Stored data entries:
::::::
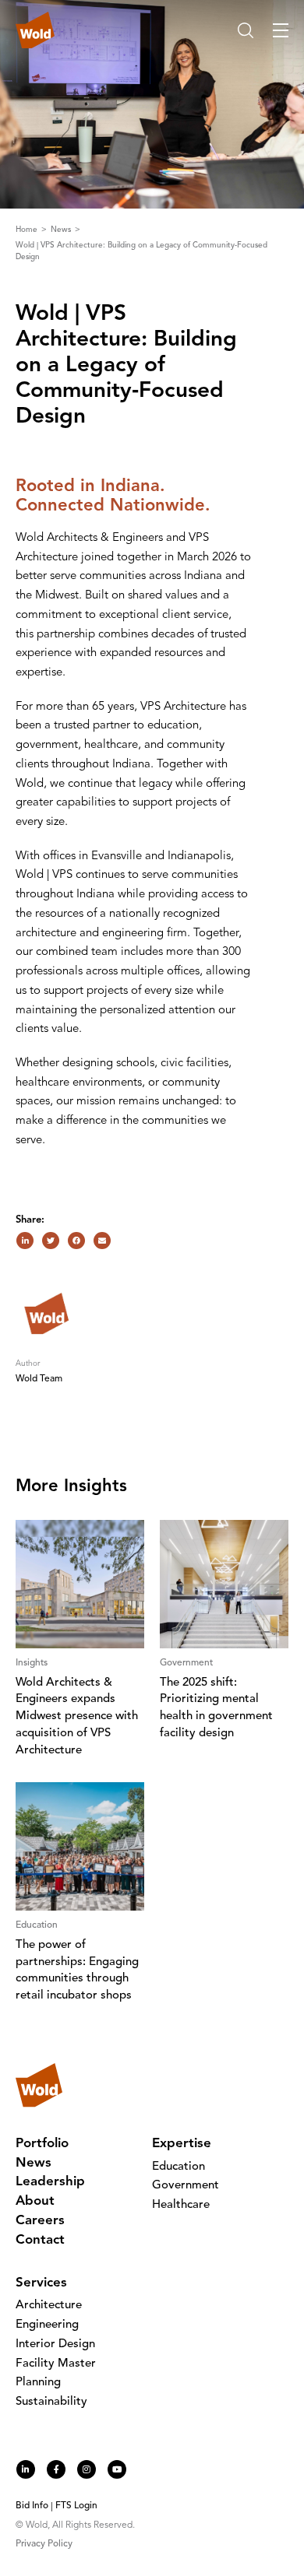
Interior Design (55, 2344)
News (62, 229)
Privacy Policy (44, 2544)
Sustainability (51, 2402)
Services (41, 2283)
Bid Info (32, 2506)
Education (178, 2167)
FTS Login (76, 2506)
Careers (40, 2220)
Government (185, 2186)
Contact (40, 2240)
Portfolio (42, 2143)
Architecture (49, 2305)
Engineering (47, 2325)
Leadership (50, 2181)
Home (28, 229)
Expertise (181, 2143)
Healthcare (181, 2205)
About (35, 2201)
::::::
Required action:
The whole of the data above needs retyping exactly, with pictures omitted.

Your solution:
Interior Design (55, 2344)
News (62, 229)
Privacy Policy (44, 2544)
Sustainability (51, 2402)
Services (41, 2283)
Bid Info (32, 2506)
Education (178, 2167)
FTS Login (76, 2506)
Careers (40, 2220)
Government (185, 2186)
Contact (40, 2240)
Portfolio (42, 2143)
Architecture (49, 2305)
Engineering (47, 2325)
Leadership (50, 2181)
Home (28, 229)
Expertise (181, 2143)
Healthcare (181, 2205)
About (35, 2201)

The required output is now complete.